In the field of engineering and materials science, the identification of concealed structures or imperfections within materials is of paramount importance.
Conventional terahertz imaging systems leverage the unique property of terahertz waves to penetrate materials that are visually opaque.
These systems have been developed to uncover the internal structures of various materials, offering significant advantages in a wide range of applications, including industrial quality control, security screening, biomedicine, and defense.
However, most existing terahertz imaging setups suffer from limited throughput, bulkiness, and the need for raster scanning to capture images of concealed features.
To revolutionize this approach, researchers from the UCLA Samueli School of Engineering and the California NanoSystems Institute have devised an innovative terahertz sensor.
This sensor can swiftly identify hidden defects or objects within a target sample volume using a single-pixel spectroscopic terahertz detector.
Instead of the traditional method involving point-by-point scanning and digital image formation, this sensor examines the entire volume of the test sample illuminated with terahertz radiation in a single snapshot without the need to generate or digitally process an image of the sample.
Led by Dr. Aydogan Ozcan, Chancellor's Professor of Electrical & Computer Engineering, and Dr. Mona Jarrahi, the Northrop Grumman Endowed Chair at UCLA, this sensor functions as an all-optical processor, adept at detecting and categorizing unexpected wave sources resulting from diffraction through concealed defects.
The study has been published in the journal Nature Communications.
It is a shift in how we view and harness terahertz imaging and sensing as we move away from traditional methods toward more efficient, AI-driven, all-optical sensing systems.
Dr. Aydogan Ozcan, Associate Director, California NanoSystems Institute, UCLA Engineering Institute for Technology Advancement
The novel sensor is constructed with a sequence of diffractive layers, which are automatically fine-tuned through the application of deep learning algorithms.
Once this optimization process is complete, the layers are translated into a tangible prototype using additive manufacturing techniques like 3D printing. Consequently, the system can engage in all-optical processing, eliminating the cumbersome requirements of raster scanning or digital image acquisition and processing.
It is like the sensor has its own built-in intelligence. Our design comprises several diffractive layers that modify the input terahertz spectrum depending on the presence or absence of hidden structures or defects within materials under test. Think of it as giving our sensor the capability to 'sense and respond' based on what it 'sees' at the speed of light.
Dr. Aydogan Ozcan, Associate Director, California NanoSystems Institute, UCLA Engineering Institute for Technology Advancement
Ozcan made this observation while drawing comparisons with their previous AI-designed optical neural networks. To showcase their innovative idea, the UCLA team manufactured a diffractive terahertz sensor through 3D printing and effectively identified concealed flaws in silicon specimens.

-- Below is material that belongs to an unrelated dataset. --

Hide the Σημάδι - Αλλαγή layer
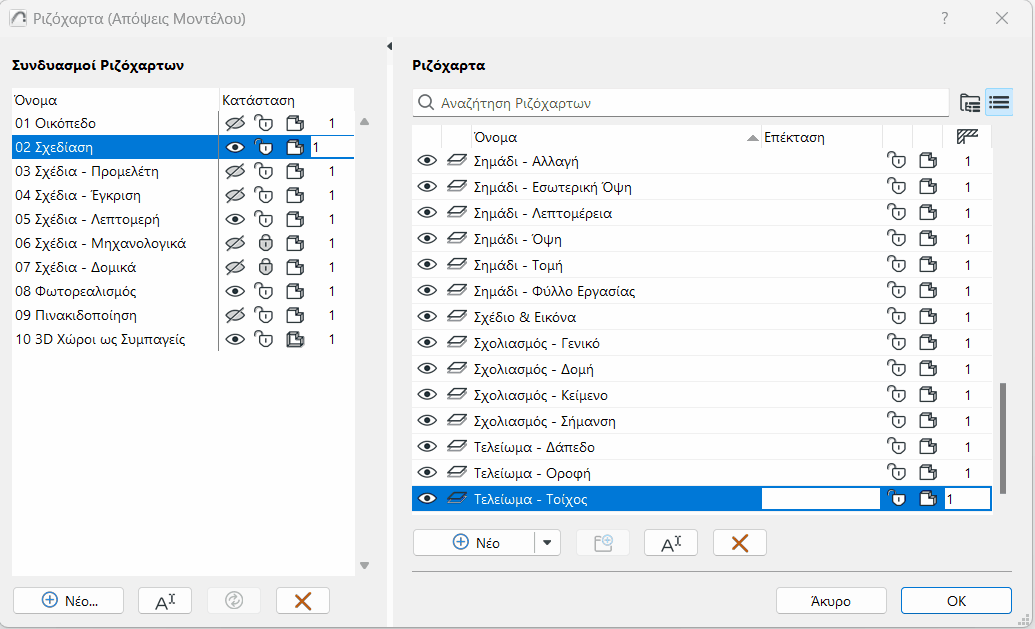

These specimens were comprised of layered wafers, with one layer containing defects and the other masking them. The intelligent system precisely exposed the existence of undisclosed defects of diverse shapes and positions.
The team is confident that their diffractive defect sensor framework can extend its applicability to various wavelengths, including infrared and X-rays. This adaptability opens the door to a wide range of potential applications, spanning manufacturing quality control, security screening, and even cultural heritage preservation.
The straightforward nature, substantial throughput, and cost-effectiveness of this non-imaging approach hold the potential to bring about significant advancements in scenarios where speed, efficiency, and precision are of utmost importance.
Journal Reference
Li, J., et al. (2023) Rapid sensing of hidden objects and defects using a single-pixel diffractive terahertz sensor. Nature Communications. doi.org/10.1038/s41467-023-42554-2.